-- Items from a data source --
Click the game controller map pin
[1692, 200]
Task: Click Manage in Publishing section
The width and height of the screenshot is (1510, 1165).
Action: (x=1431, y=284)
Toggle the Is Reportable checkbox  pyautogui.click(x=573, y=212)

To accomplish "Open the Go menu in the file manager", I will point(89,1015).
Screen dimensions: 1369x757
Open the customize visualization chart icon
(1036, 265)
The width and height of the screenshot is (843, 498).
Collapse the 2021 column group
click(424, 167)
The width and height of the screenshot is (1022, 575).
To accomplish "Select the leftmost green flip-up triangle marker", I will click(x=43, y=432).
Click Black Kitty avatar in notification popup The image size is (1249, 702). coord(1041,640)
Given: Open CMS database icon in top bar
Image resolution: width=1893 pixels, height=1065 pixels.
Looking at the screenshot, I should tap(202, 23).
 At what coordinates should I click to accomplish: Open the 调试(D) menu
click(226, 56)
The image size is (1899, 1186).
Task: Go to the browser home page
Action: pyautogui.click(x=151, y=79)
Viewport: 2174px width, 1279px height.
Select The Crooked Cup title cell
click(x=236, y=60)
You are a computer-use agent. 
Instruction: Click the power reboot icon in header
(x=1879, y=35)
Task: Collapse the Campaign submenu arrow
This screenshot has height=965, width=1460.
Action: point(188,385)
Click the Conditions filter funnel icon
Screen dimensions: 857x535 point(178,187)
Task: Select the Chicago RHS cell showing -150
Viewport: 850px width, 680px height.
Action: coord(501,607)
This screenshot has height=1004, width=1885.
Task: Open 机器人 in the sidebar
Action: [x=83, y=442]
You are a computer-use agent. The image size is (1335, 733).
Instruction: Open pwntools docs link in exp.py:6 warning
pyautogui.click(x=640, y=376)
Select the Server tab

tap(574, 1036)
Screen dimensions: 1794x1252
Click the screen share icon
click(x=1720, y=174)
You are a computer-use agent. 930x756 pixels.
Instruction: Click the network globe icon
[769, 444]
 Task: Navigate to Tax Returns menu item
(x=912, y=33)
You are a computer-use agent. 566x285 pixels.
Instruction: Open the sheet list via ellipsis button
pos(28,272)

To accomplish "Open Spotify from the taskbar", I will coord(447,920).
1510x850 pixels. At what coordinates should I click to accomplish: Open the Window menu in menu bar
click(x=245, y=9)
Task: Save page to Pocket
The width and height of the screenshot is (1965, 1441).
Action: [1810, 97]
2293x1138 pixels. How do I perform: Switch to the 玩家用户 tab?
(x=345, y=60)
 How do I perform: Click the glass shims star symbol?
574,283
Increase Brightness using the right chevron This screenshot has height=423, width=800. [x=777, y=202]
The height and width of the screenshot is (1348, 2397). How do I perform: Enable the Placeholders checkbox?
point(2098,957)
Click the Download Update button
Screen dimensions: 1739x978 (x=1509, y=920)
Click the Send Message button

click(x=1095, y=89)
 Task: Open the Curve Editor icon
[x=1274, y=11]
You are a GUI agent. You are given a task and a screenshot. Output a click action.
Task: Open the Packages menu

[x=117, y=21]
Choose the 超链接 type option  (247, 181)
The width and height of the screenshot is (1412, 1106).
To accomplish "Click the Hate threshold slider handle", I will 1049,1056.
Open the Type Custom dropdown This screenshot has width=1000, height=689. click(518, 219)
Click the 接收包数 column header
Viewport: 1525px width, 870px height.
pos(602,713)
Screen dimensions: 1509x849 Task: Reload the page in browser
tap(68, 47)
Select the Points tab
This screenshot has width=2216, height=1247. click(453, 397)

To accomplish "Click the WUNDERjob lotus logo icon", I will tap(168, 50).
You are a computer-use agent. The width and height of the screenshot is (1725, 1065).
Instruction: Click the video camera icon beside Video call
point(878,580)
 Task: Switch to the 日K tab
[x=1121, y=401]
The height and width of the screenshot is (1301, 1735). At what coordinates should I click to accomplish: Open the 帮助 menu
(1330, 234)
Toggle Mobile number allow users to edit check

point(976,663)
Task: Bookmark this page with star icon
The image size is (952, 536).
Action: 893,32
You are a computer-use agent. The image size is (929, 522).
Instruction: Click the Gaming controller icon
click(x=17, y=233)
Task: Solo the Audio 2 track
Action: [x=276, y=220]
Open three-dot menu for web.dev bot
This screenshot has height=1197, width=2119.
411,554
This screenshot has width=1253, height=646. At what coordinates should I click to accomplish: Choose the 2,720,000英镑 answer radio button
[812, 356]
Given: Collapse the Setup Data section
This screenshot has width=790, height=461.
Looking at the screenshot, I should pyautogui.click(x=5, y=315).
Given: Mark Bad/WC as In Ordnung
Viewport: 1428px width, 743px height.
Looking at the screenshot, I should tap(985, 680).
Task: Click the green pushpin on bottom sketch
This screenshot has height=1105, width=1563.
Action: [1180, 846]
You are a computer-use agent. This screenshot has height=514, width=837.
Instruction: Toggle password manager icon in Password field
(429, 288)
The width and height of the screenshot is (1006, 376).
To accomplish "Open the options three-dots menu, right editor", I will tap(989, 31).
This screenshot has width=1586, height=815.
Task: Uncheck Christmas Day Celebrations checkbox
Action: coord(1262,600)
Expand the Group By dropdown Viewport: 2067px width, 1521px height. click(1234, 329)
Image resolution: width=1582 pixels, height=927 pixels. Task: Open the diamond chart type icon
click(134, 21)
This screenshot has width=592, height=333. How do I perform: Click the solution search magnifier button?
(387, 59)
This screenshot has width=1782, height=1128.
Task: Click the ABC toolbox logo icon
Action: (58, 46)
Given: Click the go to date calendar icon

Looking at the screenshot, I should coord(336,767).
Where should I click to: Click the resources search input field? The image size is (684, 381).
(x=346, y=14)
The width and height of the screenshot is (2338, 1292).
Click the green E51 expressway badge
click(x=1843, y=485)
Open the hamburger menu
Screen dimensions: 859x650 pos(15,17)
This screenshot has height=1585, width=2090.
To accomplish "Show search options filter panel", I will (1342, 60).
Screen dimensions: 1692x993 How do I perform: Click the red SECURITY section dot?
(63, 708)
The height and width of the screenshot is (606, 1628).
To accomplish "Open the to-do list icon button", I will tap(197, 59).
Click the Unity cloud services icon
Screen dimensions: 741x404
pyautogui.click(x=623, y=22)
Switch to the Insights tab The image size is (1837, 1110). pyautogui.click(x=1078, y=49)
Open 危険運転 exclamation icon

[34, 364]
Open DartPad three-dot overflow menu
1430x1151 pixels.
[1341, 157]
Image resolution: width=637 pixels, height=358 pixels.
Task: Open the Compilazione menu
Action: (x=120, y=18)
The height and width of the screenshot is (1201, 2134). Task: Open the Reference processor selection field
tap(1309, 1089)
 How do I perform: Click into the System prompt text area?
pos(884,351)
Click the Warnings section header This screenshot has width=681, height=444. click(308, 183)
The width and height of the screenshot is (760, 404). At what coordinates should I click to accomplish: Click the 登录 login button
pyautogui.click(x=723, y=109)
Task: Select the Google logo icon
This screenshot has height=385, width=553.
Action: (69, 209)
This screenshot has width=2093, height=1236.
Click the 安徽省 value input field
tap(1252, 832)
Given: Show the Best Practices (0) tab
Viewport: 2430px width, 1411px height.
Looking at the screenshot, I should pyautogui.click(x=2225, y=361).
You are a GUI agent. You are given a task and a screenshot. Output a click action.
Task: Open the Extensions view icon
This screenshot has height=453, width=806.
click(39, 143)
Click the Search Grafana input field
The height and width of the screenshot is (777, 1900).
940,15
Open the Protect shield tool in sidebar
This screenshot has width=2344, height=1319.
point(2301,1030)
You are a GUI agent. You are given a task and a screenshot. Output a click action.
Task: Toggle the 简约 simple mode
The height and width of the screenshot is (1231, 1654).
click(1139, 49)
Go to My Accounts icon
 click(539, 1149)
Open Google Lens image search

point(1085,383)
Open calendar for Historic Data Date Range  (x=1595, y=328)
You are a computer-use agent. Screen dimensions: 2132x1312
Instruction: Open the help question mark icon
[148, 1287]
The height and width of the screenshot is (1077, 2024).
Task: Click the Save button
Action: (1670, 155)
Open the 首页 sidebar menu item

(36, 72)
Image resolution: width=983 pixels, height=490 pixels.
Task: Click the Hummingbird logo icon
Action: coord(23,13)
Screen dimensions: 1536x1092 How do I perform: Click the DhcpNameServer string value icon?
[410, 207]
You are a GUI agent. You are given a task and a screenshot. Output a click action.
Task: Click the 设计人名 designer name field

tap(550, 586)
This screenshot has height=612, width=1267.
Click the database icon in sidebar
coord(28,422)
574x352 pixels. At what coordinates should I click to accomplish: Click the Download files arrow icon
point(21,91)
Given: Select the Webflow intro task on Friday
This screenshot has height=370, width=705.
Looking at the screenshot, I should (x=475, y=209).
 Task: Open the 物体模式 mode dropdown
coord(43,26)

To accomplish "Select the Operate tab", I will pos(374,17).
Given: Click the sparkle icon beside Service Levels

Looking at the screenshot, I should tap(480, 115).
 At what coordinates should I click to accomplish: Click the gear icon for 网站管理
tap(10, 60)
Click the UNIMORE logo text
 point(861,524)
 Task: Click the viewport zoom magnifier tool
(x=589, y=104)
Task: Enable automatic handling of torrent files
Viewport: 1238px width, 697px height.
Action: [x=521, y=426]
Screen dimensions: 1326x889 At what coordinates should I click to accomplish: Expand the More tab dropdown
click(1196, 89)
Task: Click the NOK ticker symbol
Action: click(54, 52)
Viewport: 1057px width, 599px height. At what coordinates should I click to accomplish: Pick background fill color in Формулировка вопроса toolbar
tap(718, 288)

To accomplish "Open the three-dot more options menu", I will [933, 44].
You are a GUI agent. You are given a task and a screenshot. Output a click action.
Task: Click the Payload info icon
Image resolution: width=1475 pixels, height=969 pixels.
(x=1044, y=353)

-- What the exercise asks --
Scan the records above for the word "computer". Copy each line that has it.

-- Solution to this task --
You are a computer-use agent. 
You are a computer-use agent. The image size is (1335, 733).
You are a computer-use agent. 930x756 pixels.
You are a computer-use agent. 566x285 pixels.
You are a computer-use agent. The width and height of the screenshot is (1725, 1065).
You are a computer-use agent. The image size is (929, 522).
You are a computer-use agent. This screenshot has height=514, width=837.
You are a computer-use agent. Screen dimensions: 2132x1312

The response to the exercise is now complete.